(Rows showing where targets appear)
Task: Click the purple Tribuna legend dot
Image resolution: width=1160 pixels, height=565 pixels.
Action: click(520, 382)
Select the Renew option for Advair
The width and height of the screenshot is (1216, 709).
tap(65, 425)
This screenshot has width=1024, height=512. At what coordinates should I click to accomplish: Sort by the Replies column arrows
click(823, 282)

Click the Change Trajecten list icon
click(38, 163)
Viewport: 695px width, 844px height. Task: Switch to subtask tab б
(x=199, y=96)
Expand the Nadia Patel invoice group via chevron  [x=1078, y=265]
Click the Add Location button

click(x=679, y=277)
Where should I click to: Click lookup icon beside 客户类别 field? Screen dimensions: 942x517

Exercise
Write out all of the records above line for line, without changing anything.

In response
Task: Click the purple Tribuna legend dot
Image resolution: width=1160 pixels, height=565 pixels.
Action: click(520, 382)
Select the Renew option for Advair
The width and height of the screenshot is (1216, 709).
tap(65, 425)
This screenshot has width=1024, height=512. At what coordinates should I click to accomplish: Sort by the Replies column arrows
click(823, 282)

Click the Change Trajecten list icon
click(38, 163)
Viewport: 695px width, 844px height. Task: Switch to subtask tab б
(x=199, y=96)
Expand the Nadia Patel invoice group via chevron  [x=1078, y=265]
Click the Add Location button

click(x=679, y=277)
Where should I click to: Click lookup icon beside 客户类别 field? Screen dimensions: 942x517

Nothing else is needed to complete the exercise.